List each line of the entries from the start through the line containing "Toggle the lock" as a numbered list, skipping any blank lines.

══ SUPPLIED DATA

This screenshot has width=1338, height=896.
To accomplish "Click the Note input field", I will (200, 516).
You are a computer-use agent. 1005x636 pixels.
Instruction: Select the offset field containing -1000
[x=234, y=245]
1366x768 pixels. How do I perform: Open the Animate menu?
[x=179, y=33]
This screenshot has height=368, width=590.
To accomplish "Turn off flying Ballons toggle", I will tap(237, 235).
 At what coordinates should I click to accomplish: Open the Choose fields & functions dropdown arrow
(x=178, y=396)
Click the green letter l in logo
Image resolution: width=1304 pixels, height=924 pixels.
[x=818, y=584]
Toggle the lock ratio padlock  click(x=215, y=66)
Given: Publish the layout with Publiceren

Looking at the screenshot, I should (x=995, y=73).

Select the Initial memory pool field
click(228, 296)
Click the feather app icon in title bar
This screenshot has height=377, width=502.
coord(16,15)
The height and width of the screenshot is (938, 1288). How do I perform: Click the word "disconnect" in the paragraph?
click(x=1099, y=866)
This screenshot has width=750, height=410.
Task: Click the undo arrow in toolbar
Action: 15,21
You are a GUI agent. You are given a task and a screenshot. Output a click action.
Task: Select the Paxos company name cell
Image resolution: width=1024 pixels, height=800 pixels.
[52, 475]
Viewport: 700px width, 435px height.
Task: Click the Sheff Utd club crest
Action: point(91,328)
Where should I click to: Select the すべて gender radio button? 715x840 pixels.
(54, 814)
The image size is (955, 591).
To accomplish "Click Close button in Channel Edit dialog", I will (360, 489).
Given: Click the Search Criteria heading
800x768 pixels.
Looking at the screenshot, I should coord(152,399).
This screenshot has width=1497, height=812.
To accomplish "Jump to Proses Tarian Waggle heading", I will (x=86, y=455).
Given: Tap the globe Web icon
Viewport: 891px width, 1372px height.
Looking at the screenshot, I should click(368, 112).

════

→ **FINAL ANSWER**:
1. This screenshot has width=1338, height=896.
2. To accomplish "Click the Note input field", I will (200, 516).
3. You are a computer-use agent. 1005x636 pixels.
4. Instruction: Select the offset field containing -1000
5. [x=234, y=245]
6. 1366x768 pixels. How do I perform: Open the Animate menu?
7. [x=179, y=33]
8. This screenshot has height=368, width=590.
9. To accomplish "Turn off flying Ballons toggle", I will tap(237, 235).
10.  At what coordinates should I click to accomplish: Open the Choose fields & functions dropdown arrow
11. (x=178, y=396)
12. Click the green letter l in logo
13. Image resolution: width=1304 pixels, height=924 pixels.
14. [x=818, y=584]
15. Toggle the lock ratio padlock  click(x=215, y=66)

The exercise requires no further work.